The aforementioned skit and on and off throughout his set, the biggest name among the night's four opening acts, Propaganda, acted as a kind of one-man Greek chorus, occasionally commenting on Mineo's couplets. The copiously dreadlocked multiple-threat talent varied between more traditional rapping cadences and the kind of spieling that could be expected at a poetry slam. And whaddayaknow?; on his merch' table in the back of the hall was a poetry book he recently authored, I Am Becoming. His DJ's sampling of the opening riff of Prince And The Revolution's "When Doves Cry" for a brief commentary on the fleeting nature of celebrity seemed to be largely lost on the largely under-30 crowd for whom the recently deceased punk funkateer likely doesn't figure highly as a figure of cultural importance.
Far as I could perceive from what sounded to be a less prominent board mix in the first half of the three-hour show, Mineo's other three openers were new Reach signee SPZRKT (pronounced ":Spazzy Rocket"), who manned the MacBook for everyone else's music for a while, Gawin, and the especially sharp Nigerian-American with whom Mineo dueted a bit, Wordsplayed. For better and/or worse, they and Propaganda seemed to lean toward Mineo's Rappers Who Are Christian/Not Christian Rappers template. If they can be used of Him to bring uncompromised words of redemption to a dying world, cool enough. I suppose.
Also given a platform for his salvation testimony and time to shill his wares was Grateful Apparel founder Raymond Rivera. Though his soteriology is rife with problematic synergism, he seems a sincere man who is doing good by using his company's profits to housing for homeless people.

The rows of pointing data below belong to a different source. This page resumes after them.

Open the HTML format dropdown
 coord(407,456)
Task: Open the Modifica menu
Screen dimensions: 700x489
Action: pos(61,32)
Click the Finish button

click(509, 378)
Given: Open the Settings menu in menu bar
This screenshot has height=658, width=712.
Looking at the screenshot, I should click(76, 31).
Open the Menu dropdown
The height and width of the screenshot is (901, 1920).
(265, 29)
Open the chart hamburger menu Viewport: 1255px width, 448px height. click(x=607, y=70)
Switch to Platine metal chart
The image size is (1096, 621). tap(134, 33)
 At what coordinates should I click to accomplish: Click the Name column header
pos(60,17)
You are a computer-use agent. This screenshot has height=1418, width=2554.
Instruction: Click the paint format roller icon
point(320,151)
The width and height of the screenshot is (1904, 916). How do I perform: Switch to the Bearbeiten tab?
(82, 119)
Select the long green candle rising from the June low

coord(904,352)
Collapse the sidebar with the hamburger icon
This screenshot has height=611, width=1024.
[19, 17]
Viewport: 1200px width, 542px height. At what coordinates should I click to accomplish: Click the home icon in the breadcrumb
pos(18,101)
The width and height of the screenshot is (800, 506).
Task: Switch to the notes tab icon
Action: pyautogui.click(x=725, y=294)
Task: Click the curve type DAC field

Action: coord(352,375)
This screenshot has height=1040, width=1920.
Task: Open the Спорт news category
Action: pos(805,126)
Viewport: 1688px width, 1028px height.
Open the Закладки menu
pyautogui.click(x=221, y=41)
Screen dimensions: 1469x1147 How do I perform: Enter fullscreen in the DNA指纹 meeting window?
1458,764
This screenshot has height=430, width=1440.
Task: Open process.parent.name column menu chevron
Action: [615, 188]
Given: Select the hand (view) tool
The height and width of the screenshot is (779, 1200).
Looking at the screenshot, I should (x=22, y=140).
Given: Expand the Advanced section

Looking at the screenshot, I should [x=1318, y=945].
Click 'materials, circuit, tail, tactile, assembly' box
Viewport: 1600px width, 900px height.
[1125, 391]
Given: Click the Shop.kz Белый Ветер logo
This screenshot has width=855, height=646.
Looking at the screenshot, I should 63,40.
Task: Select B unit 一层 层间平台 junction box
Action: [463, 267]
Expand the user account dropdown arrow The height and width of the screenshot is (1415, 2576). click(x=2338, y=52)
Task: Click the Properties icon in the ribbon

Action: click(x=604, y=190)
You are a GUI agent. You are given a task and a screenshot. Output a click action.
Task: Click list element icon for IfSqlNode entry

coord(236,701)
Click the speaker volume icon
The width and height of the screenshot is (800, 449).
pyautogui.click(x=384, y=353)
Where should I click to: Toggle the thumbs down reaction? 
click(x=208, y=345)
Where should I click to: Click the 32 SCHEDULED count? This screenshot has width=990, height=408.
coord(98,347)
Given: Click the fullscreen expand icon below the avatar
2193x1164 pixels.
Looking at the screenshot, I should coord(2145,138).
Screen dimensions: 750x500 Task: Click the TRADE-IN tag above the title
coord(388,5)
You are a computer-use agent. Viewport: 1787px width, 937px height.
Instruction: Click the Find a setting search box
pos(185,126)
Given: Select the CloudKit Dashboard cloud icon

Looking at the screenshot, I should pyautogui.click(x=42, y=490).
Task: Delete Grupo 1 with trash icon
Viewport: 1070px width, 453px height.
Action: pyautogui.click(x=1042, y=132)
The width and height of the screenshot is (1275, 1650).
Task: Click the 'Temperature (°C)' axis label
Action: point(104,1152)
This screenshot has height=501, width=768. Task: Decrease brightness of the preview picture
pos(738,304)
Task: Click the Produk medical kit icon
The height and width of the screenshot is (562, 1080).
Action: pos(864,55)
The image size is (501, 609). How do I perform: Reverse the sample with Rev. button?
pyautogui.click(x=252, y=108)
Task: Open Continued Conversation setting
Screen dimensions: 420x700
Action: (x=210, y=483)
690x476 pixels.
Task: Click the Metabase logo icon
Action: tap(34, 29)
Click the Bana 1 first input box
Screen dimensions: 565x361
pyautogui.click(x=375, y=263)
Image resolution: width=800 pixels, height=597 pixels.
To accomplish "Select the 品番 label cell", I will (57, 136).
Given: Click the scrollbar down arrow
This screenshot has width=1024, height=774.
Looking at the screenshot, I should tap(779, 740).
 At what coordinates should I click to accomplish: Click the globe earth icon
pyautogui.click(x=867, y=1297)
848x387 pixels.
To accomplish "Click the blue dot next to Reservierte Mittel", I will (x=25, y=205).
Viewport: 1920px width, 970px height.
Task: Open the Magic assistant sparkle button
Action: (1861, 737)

And remember Mineo's inquisitive granny-in-law? She may have wanted to grill him a bit more about where he stands with the Lord. being handed out upon the throng's exit was a card promoting a Washington, D.C. prayer&revival event this July including musicians and speakers aligned with a number of false teachings and practices. Among those are the health&wealth/ prosperity gospel so prevalent on evangelical TV, Roman Catholic ecumenism, Chrislam (Islamic ecumenism), the demonic signs&wonders movement and dominionism, the belief that Christians have to occupy seven "mountains of culture" - and maybe clean up the environment in a way keeping with certain United Nations initiatives-before the Second Coming can occur. Included in its lineup are Lecrae and fellow Reach artist Tedashi. My correspondence with a label rep met with a pat reply insisting that the company and its acts are biblically above board. Based on the promotion of that event, I vociferously beg to differ. Were his and his label mates' discernment on point as Mineo's rhyming, there would be no Reach involvement in it and no literature distributed announcing it.
-Jamie Lee Rake
*-Even with his current beard, Mineo's look reminds me of MC Serch of late '80s-early '90s Def Jam duo 3rd Bass, best remembered for "The Gas Face" and their possibly ironic Peter Gabriel-sampling Vanilla Ice dis', "Pop Goes the Weasel."